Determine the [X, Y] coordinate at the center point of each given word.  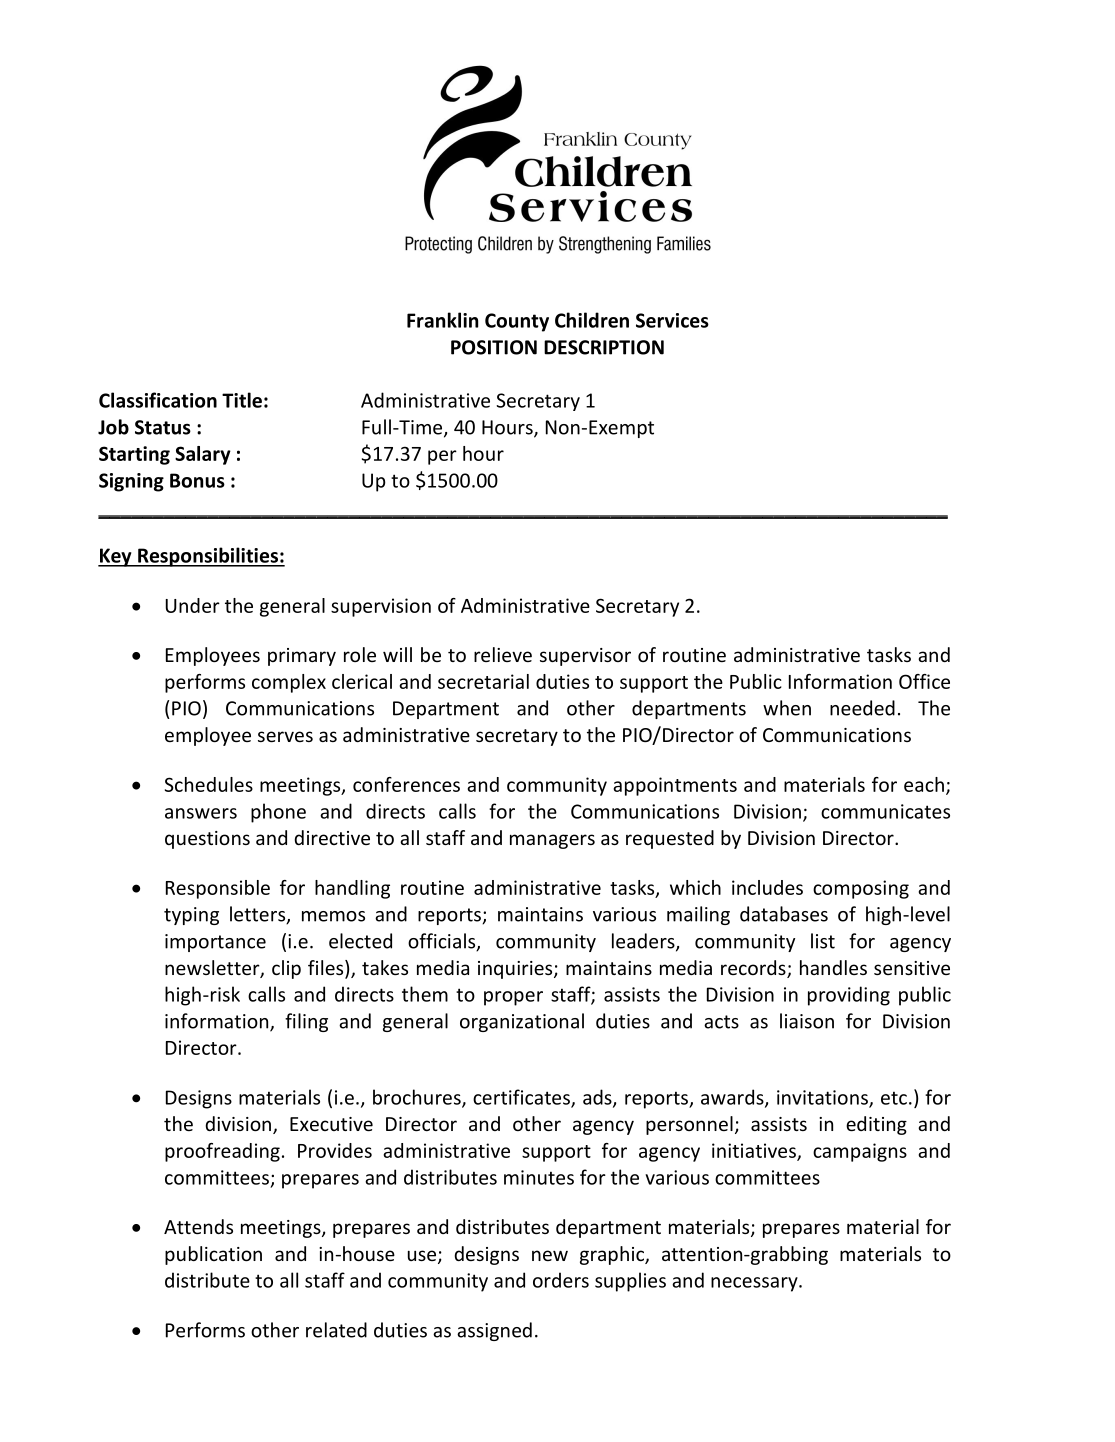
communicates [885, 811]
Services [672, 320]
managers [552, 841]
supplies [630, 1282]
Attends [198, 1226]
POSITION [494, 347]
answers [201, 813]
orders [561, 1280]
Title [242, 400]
● ● ● ● ●
Task requirements: Put every line of the data above into a Markdown table with two columns, Row and Line: a row number in the first column and the line in the second. Skip blank lines and leave the pictures out.

Task solution:
| Row | Line |
|---|---|
| 1 | Determine the [X, Y] coordinate at the center point of each given word.   |
| 2 | communicates [885, 811] |
| 3 | Services [672, 320] |
| 4 | managers [552, 841] |
| 5 | supplies [630, 1282] |
| 6 | Attends [198, 1226] |
| 7 | POSITION [494, 347] |
| 8 | answers [201, 813] |
| 9 | orders [561, 1280] |
| 10 | Title [242, 400] |